[BEGIN Text passage]
Chapter 3

Inspecting Files

Having seen how to create and manipulate files, now it’s time to learn how to examine their contents. This is especially important for files too long to fit on a single screen. In particular, we saw starting in Section 2.1 how to use the cat command to dump the file contents to the screen, but this doesn’t work very well for longer files.

3.1 Downloading a File

To give us a place to start, rather than creating a long file by hand (which is cumbersome) we’ll download a file from the Internet using the powerful curl utility. Sometimes written as “cURL”, the curl program allows us to interact with a URL1at the command line. Although it’s not part of the core Unix command set, the curl command is widely available for installation on Unix systems. To make sure it’s available on your system, we can use the which command, which looks to see if the given program is available at the command line.2 The way to use it is to type which followed by the name of the program—in this case, curl:

1. URL is short for Uniform Resource Locator, and in practice usually just means “web address”.

2. Technically, which locates a file on the user’s path, which is a list of directories where executable programs are located.

$ which curl
/usr/bin/curl

I’ve shown the output on my system (/usr/bin/curl, usually read as “user bin curl”), but the result on your system may differ. In particular, if the result is just a blank line, you will have to install curl, which you can do by Googling for “install curl” followed by the name of your operating system (e.g., “install curl macos”). (This sort of “Google for it” installation step is classic technical sophistication (Box 1.4).)
[END Text passage]
[BEGIN Dataset excerpts]
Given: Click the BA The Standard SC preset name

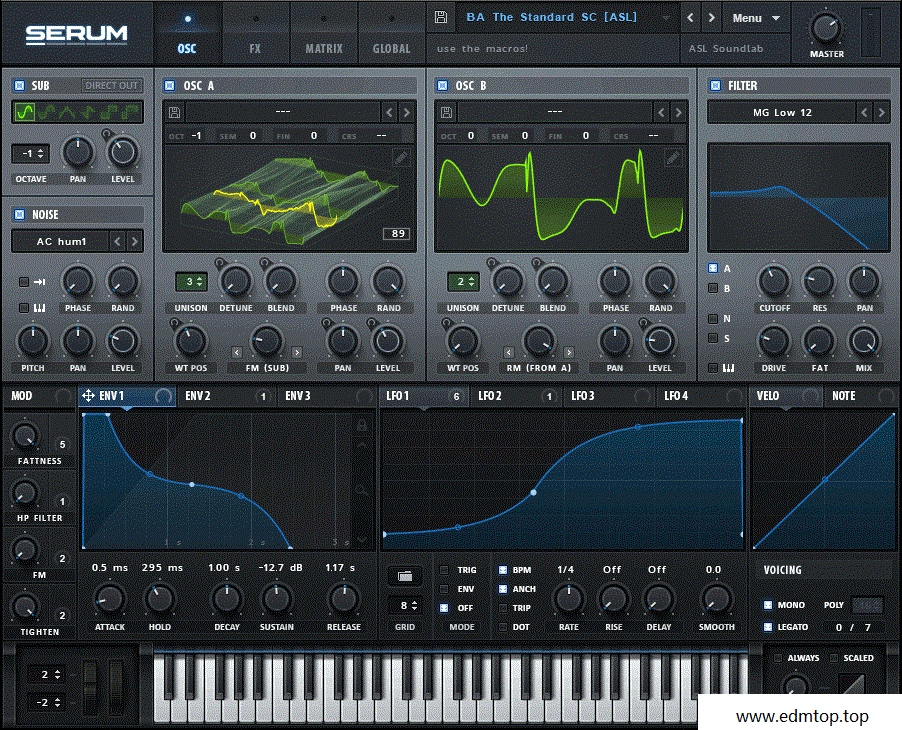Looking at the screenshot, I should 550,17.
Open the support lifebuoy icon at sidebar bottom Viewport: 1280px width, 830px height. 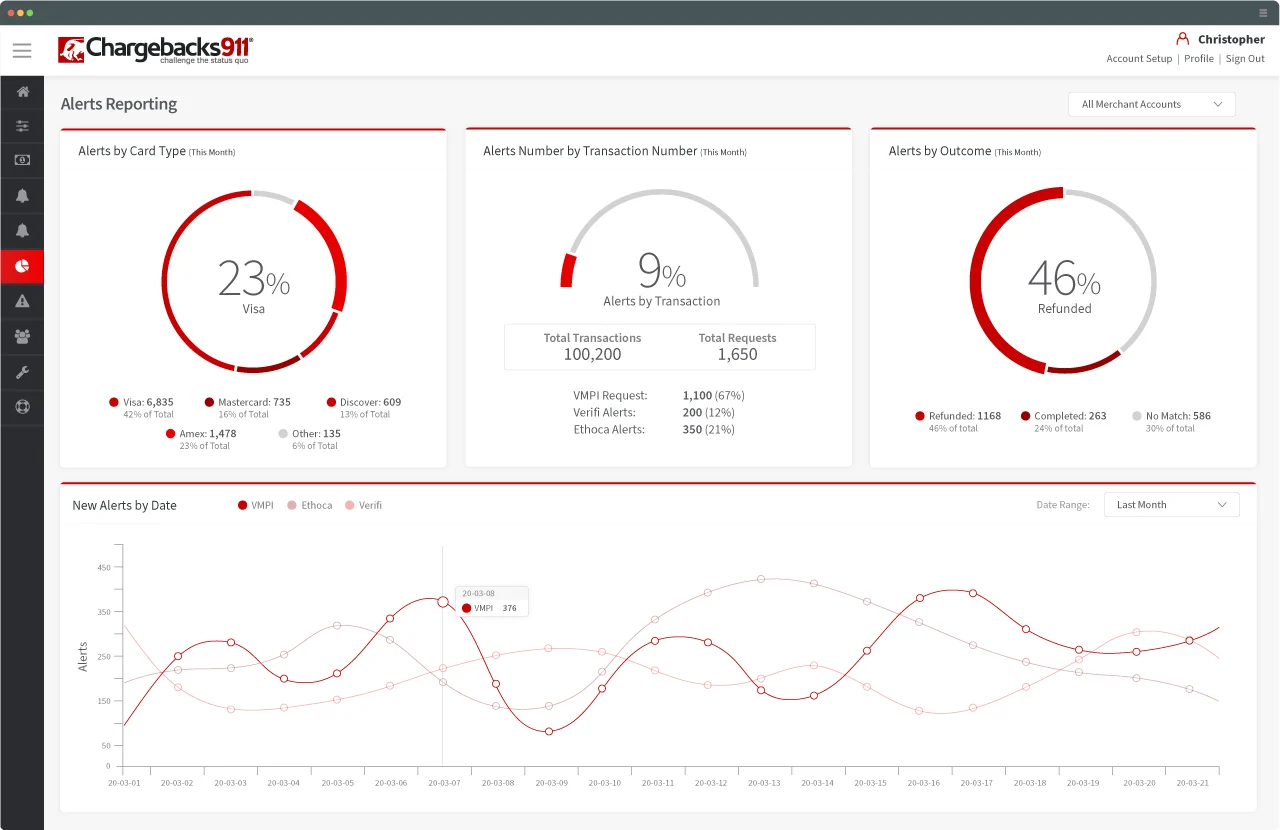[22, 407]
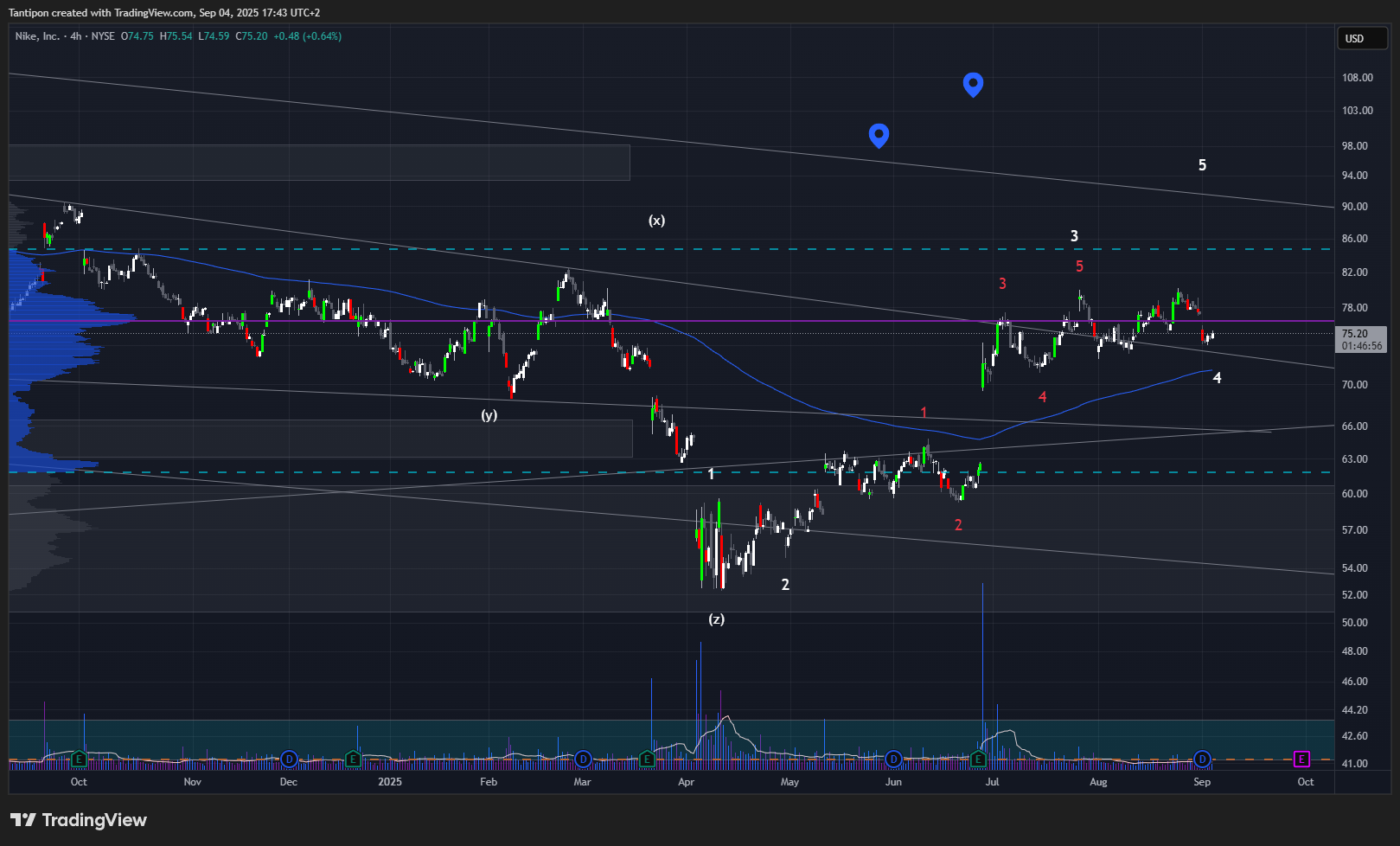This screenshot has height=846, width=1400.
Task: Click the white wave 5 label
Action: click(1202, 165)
[END Dataset excerpts]
- _Given instruction_: In the chapter on inspecting files, what does the which command do? The rows aren't needed for this.

- _Reply_: It checks whether a given program is available at the command line.